Amazon VPS(virtual private cloud) and IAM :
What stands for virtual private cloud?
VPC gives us a chance to launch Amazon Resources into a particular virtual network.
The comprehensive network of A.W.S resembles very much an authentic or traditional network.
We will talk about another service of AWS, which is EBS, stands for Elastic Block Storage.
IAM (Identity Access Management ) is one of the critical services of A.W.S, and the reason it is one of the essential services is that, before the IAM service of AWS, it was not safe to share passwords and other credentials with the users. Can you imagine that it is safe to share passwords and certificates over the phone or by email? The answer is no because there are chances that some other person can also get access to essential credentials, and that person can misuse those credentials.
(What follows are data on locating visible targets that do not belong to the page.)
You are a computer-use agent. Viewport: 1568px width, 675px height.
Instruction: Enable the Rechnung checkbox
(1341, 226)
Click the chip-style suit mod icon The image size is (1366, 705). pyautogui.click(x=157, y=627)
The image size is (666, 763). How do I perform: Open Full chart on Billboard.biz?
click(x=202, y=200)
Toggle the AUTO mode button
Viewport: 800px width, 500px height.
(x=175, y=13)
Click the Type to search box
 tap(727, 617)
After A.W.S was launched the IAM service, it became straightforward to share access keys and passwords as one can safely give access to a user or send access key, which is safe and easy to do.
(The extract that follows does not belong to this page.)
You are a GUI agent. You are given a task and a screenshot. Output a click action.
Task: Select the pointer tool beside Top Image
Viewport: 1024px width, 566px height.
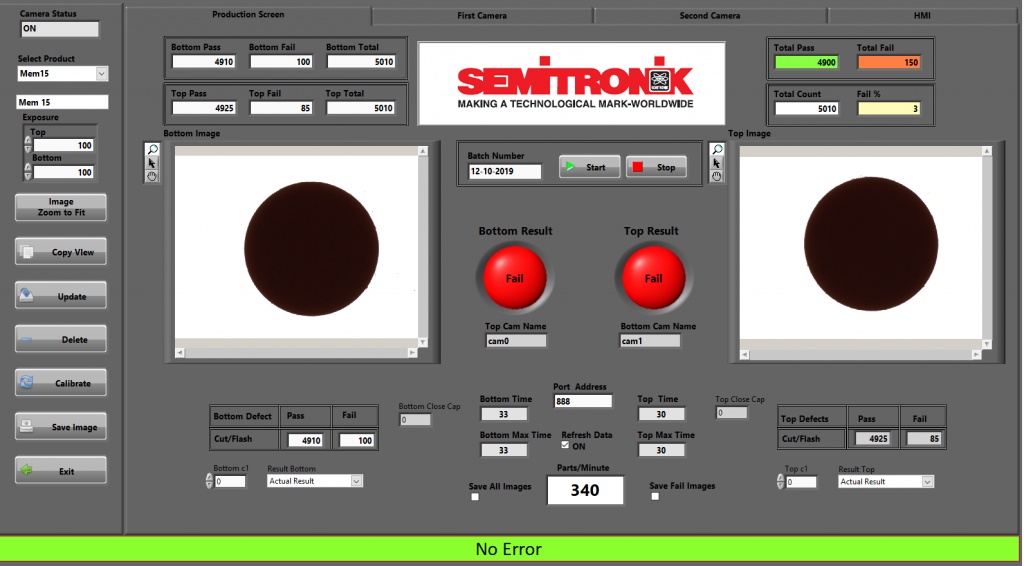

A.W.S IAM minimizes the chances of some other person having access to passwords or security keys. IAM is also used to give permissions to the users. As we know, different people have different roles in the organization. With IAM organizations, we can centrally manage which users will access essential things like access, keys, and permissions, which control access to AWS resources. IAM is the service of A.W.S, which is used to set users' permissions and roles. We can grant access or permissions to different users, and it is. It can allow managers more access to the A.W.S platform while employees will be given lesser access to the same venue. Controlled and built to a single A.W.S account, which is the organization's primary account.
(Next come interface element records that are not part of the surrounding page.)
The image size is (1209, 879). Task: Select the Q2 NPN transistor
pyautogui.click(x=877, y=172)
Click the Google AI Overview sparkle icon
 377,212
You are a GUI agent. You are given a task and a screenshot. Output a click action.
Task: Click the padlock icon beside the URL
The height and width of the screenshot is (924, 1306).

Organizations use IAM to create multiple users as it provides all the users with their security credentials. It allows the user to do only what they must do as a part of the job. In IAM, a role is like a user, which means that a function can be understood as an identity with policies like permission policies which determine what a particular user can and cannot do in a user when it comes to credentials. With it all, it does not have any credentials in the form of passwords or access keys.
Workflow of IAM:
Workflow of IAM service includes steps like principal authentication, request authorization, actions, resources.
Principal:
The first step of the workflow is principal.
A principal is a person or application that can request activity or procedure on an AWS resource. A principal can be a user or a role and only act on an AWS resource. Access can also be granted to allow an application to access the AWS account.
Authentication:
The second step of the workflow is authentication. A principle must be authenticated or signed to send a request to AWS. A user or principal can sign in to the console after providing all the required keys to show from the API or AWS CLI. It is essential to provide an access key and a secret key.
Request:
The third step of the workflow is a request when the principal tries using the A.W.S console. He is sending a request to the A.W. was the request of the principal to include actions that the principal wishes to perform. The step can be anywhere in the A.W.S console-like AWS CLI or API operations. The activity can consist of resources on which the principal wants to achieve.
Authorization:
The fourth step of the workflow is an authorization. During authorization, IAM uses the data or values with it and decides whether to allow or deny the request of the user based on the policies or access given to the user. In IAM, by default, all the demands are rejected. But if the root user allows permission policies, it overrides the default, and the user can use a particular resource or future. The reason why root users can enable permissions is that by default, the AWS account's root user has access to all resources in the AWS account. And if users want to have access to the resources, then they must be granted authorization.
Action:
The fifth step of the workflow is action. After users are signed in and authorized by the route user, they can now take actions or start with operations they are given to do. Users can create new resources or modify existing resources by editing or deleting the resources for the user to act. It is essential to include the required action in the policy.
Resources:
The sixth, as the last step of the workflow, is resources. Actions of the users are performed on the resources. A resource can be easily understood as an object within a service.
Examples of resources are Amazon, EC2 instance, Amazon S3 bucket.
So this is how the workflow works in IAM
Features of IAM:
• The first feature of IAM is it is used to control AWS centrally. One can handle operations like creating, rotating, and canceling or removing of security credentials of the users. One can also control what information in the A.W.S console users can access and how they can get access to it.
• The second feature of I Am is shared access. Shared access to A.W. account means users can send and share the sources for the projects joint in users.
• The third feature of A.W. is granular authorizations. This permission allows users to use some services out of many benefits. It is used to divide services that a user can use and services which the user cannot use.
• The fourth feature of IAM is multi-factor authentication. This service of AWS is used to provide more security to the account. It works as an extra layer when providing a username and password. It is recommended to use multi-factor authentication to protect your account. When signing into the console, the user must enter a security check code, apart from username and password.
• The fifth feature of IAM is organizational group-based permissions, meaning that users can be restricted access to AWS resources. If a user is in the admin group, he will be given admin resources only.
• The sixth and last feature of IAM is networking controls, meaning that users can easily access the resources and data of A.W.S within the organization's corporate network.